Drawing something in OpenGL, needless to say, is quite the endeavour. However it usually follows the following steps:
1) Use an array to outline where the vertices are of what I want to draw, as well as
2) Create a vertex array object VAO to store the vertex buffer objects and store how the data is formatted, etc.
3) Generating vertex buffer objects VBOs and element buffer objects EBOs (if applicable). Binding the relevant buffer data to them (ie, passing in the vertex data to the VBO and vertex drawing order to the EBO).
4) Instructing OpenGL on how the data is actually formatted within the array I defined at the start (the vertex coordinates, texture coordinates, etc) using glVertexAttribPointer.
5) Binding the textures if necessary, enabling the vertex and fragment shaders, binding the vertex array, and then finally drawing.
6) Unbinding the vertex array
Since I'm almost always following these 6 steps when I want to draw things I thought I'd be able to abstract it. I thought I could do this by passing in a batch of vertices to a 'render' class every render call which would do these steps every time for me so I can render things more easily without the great big spiel that takes a good 20 lines of code every time I want to draw a box.
This would be immensely helpful. For example, suppose I wanted to draw a heightmap. All I'd have to do would be to pass in the vertex locations/textures to bind/shaders to use, etc, and it'd draw it for me! Possibly even alongside some trees/rocks that I could pass in to that one render call.
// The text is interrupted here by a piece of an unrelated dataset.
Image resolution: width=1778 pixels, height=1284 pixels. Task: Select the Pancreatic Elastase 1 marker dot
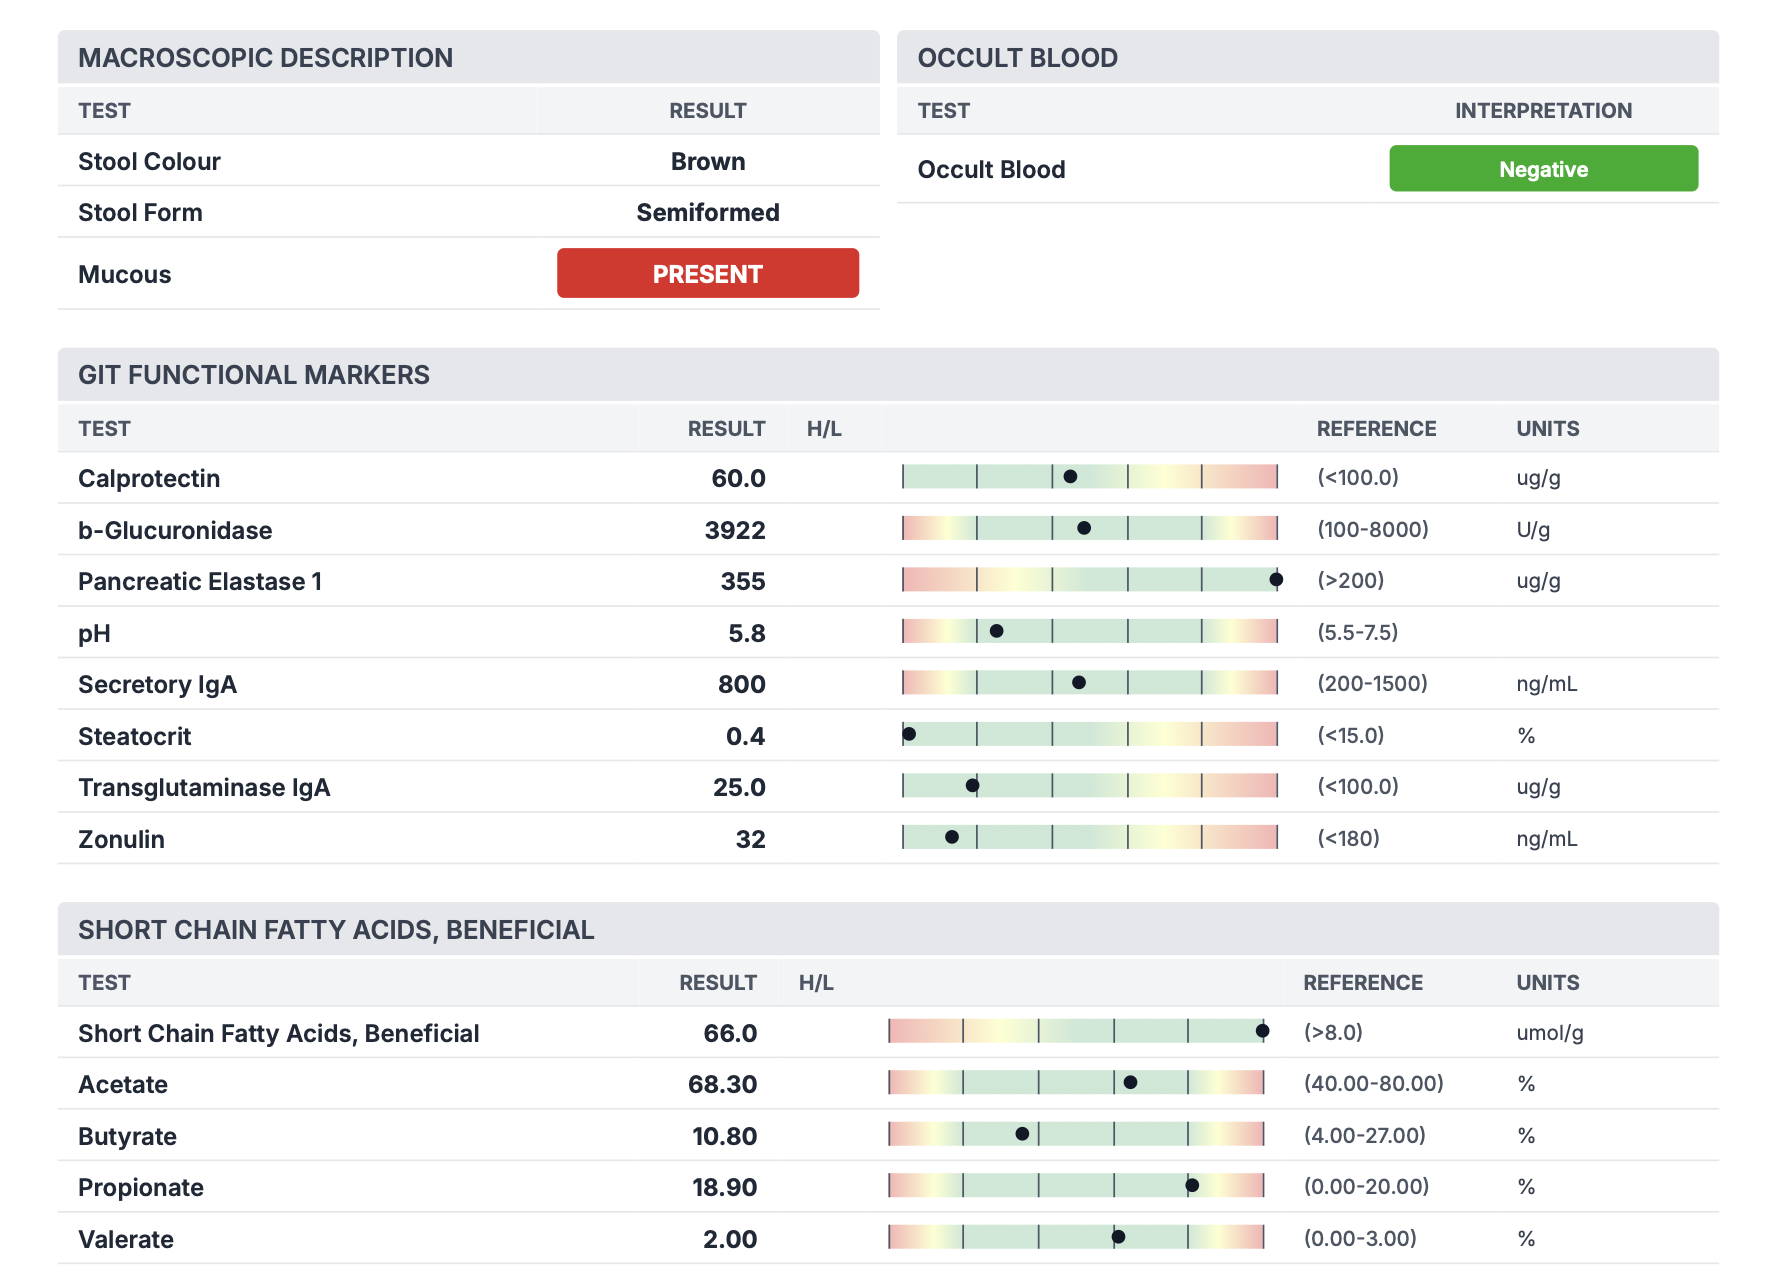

However I've realised that there're a lot of technical limitations with this and I'm beginning to question whether this is even a fundamentally correct approach to OpenGL rendering.The reason why I think this is fundamentally wrong is because it still doesn't really avoid the big spiel of code that I have to go through every time I want to draw some vertices - I just create a 'middleman' class inbetween, which is a bit useless and unnecessary.
What are the best practises when it comes to creating a simplified and easy-to-use rendering 'pipeline' like what I'm trying to describe?